PDF(Pubmed)
Abstract:
Endothelial cell responses to fluid shear stress from blood flow are crucial for vascular development, function, and disease. A complex of PECAM-1, VE-cadherin, VEGF receptors (VEGFRs), and Plexin D1 located at cell-cell junctions mediates many of these events. However, available evidence suggests that another mechanosensor upstream of PECAM-1 initiates signaling. Hypothesizing that GPCR and Gα proteins may serve this role, we performed siRNA screening of Gα subunits and found that Gαi2 and Gαq/11 are required for activation of the junctional complex. We then developed a new activation assay, which showed that these G proteins are activated by flow. We next mapped the Gα residues required for activation and developed an affinity purification method that used this information to identify latrophilin-2 (Lphn2/ADGRL2) as the upstream GPCR. Latrophilin-2 is required for all PECAM-1 downstream events tested. In both mice and zebrafish, latrophilin-2 is required for flow-dependent angiogenesis and artery remodeling. Furthermore, endothelial-specific knockout demonstrates that latrophilin plays a role in flow-dependent artery remodeling. Human genetic data reveal a correlation between the latrophilin-2-encoding Adgrl2 gene and cardiovascular disease. Together, these results define a pathway that connects latrophilin-dependent G protein activation to subsequent endothelial signaling, vascular physiology, and disease.
摘要:
内皮细胞对来自血流的流体剪切应力的反应对于血管发育至关重要,函数,和疾病。PECAM-1,VE-cadherin的复合物,VEGF受体(VEGFRs),位于细胞-细胞连接处的神经丛蛋白D1介导了许多这些事件。
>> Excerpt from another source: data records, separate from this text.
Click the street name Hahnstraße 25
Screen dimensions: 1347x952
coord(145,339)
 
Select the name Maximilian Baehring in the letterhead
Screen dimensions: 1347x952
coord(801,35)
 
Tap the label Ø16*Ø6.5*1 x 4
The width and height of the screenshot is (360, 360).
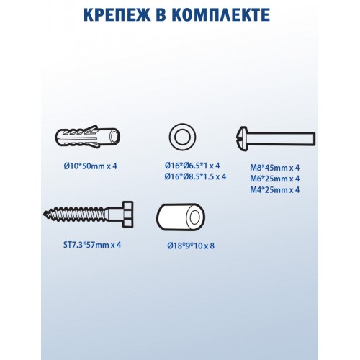click(192, 166)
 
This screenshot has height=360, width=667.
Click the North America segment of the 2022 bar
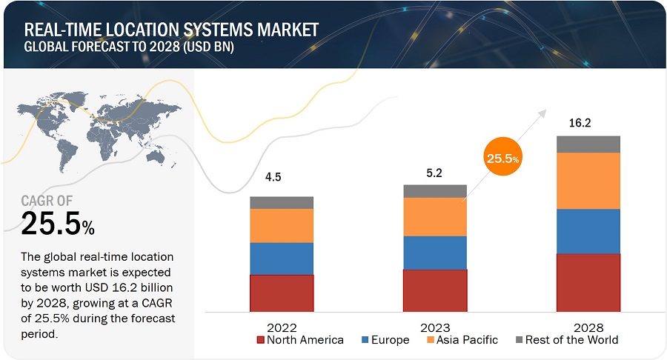(x=282, y=293)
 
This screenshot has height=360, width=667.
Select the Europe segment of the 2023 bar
(x=435, y=253)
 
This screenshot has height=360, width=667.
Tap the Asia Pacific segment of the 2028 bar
(x=588, y=181)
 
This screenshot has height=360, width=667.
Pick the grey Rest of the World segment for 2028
(x=588, y=144)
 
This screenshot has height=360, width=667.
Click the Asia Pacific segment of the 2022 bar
(x=282, y=226)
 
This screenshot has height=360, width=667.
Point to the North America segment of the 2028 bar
(x=588, y=282)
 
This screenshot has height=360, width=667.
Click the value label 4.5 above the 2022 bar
(x=273, y=177)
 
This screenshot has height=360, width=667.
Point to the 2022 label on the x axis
(x=282, y=327)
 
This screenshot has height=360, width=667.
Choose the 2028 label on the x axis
(x=588, y=327)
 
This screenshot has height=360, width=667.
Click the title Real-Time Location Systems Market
(x=172, y=30)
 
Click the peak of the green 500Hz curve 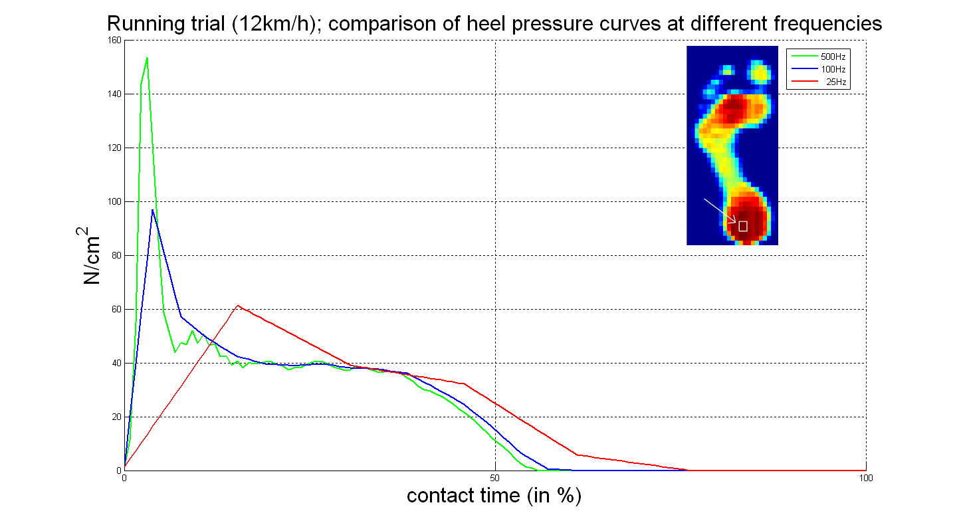coord(147,58)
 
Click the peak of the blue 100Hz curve coord(153,210)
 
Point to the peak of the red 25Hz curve coord(237,306)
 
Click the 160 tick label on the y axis coord(114,40)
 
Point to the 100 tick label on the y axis coord(114,201)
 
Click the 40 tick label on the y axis coord(116,363)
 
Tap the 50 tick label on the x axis coord(495,478)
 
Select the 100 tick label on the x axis coord(865,478)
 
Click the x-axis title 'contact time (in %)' coord(494,496)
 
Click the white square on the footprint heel coord(743,226)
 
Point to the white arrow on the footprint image coord(720,210)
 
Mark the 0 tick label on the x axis coord(125,478)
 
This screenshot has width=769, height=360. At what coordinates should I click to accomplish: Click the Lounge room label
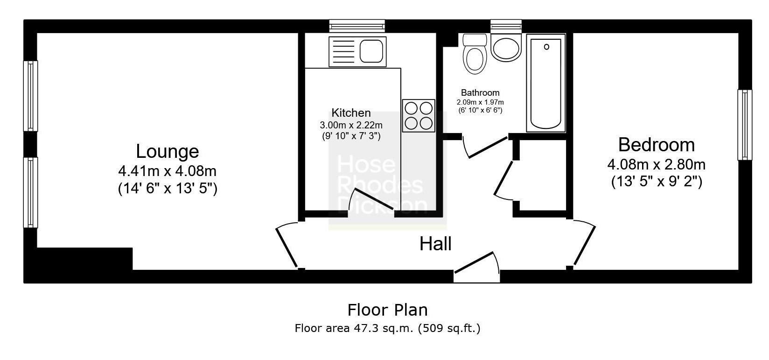167,152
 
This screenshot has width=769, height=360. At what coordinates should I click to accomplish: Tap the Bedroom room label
656,145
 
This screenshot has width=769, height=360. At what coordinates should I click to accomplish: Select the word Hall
435,244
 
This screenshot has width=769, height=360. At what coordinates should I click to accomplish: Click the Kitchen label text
351,113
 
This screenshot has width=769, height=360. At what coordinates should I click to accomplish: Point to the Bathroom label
480,93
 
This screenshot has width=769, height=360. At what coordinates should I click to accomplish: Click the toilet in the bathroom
475,56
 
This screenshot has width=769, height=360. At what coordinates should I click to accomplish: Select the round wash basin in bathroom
506,48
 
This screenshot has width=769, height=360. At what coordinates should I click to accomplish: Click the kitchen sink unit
357,51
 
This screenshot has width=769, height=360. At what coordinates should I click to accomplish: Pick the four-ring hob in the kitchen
419,116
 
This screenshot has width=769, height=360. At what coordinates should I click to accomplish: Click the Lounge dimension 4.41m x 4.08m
167,171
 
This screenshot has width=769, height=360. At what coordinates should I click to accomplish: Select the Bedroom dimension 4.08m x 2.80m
656,165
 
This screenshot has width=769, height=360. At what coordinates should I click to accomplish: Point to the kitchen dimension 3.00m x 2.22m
351,125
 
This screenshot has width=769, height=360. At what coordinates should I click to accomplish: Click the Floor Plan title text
387,310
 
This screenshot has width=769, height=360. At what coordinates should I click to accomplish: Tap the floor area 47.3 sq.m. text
387,328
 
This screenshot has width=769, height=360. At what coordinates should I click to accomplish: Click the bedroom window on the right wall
744,125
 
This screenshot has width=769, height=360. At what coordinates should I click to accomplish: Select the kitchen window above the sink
357,26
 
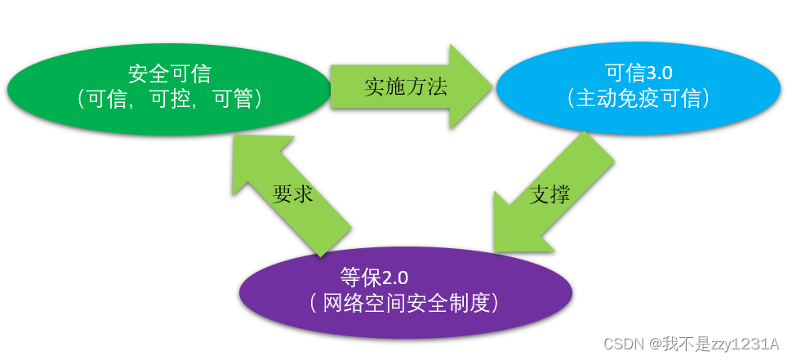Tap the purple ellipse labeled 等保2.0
tap(405, 291)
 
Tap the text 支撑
tap(550, 193)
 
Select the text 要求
tap(293, 194)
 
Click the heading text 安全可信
tap(170, 73)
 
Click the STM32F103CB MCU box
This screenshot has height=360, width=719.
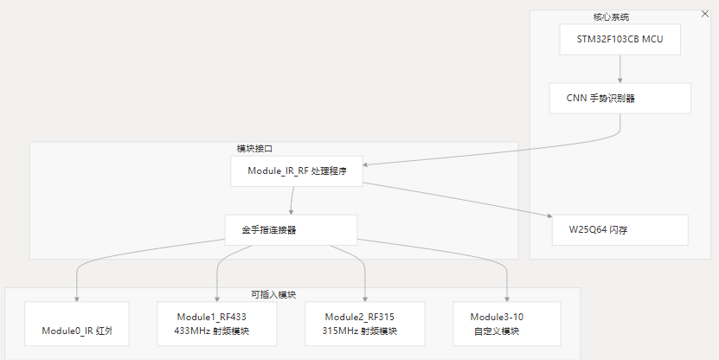point(619,40)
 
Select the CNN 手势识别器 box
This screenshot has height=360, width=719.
point(619,98)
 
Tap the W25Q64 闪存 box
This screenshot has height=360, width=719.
point(619,230)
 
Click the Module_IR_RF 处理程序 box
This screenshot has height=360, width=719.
point(296,171)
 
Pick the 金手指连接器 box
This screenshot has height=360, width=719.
point(291,230)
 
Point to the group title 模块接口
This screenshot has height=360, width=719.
point(255,148)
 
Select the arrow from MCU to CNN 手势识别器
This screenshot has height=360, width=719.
point(619,68)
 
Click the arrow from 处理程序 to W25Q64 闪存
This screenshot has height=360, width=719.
point(459,199)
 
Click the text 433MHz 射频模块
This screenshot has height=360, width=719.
point(210,331)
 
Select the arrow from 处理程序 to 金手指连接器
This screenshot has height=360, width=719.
point(292,201)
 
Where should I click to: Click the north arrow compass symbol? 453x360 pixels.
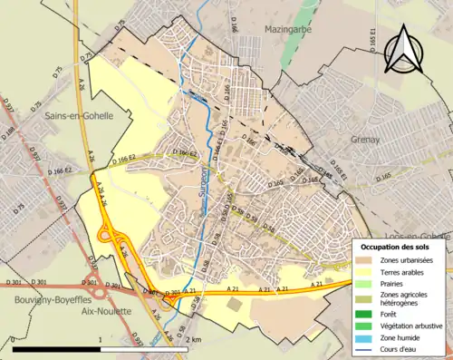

然而,现有证据表明PECAM-1上游的另一个机械传感器启动信号传导。假设GPCR和Gα蛋白可能起到这种作用,我们对Gα亚基进行了siRNA筛选,发现Gαi2和Gαq/11是连接复合物激活所必需的。然后我们开发了一种新的激活检测方法,这表明这些G蛋白被流动激活。接下来,我们绘制了激活所需的Gα残基,并开发了一种亲和纯化方法,该方法使用该信息将latrophilin-2(Lphn2/ADGRL2)鉴定为上游GPCR。所有测试的PECAM-1下游事件都需要Latrophilin-2。在老鼠和斑马鱼中,latrophilin-2是血流依赖性血管生成和动脉重塑所必需的。此外,内皮特异性基因敲除表明latrophilin在血流依赖性动脉重塑中起作用.人类遗传数据揭示了编码latrophilin-2的Adgrl2基因与心血管疾病之间的相关性。一起,这些结果定义了一个连接latrophilin依赖性G蛋白激活与随后的内皮信号传导的途径,血管生理学,和疾病。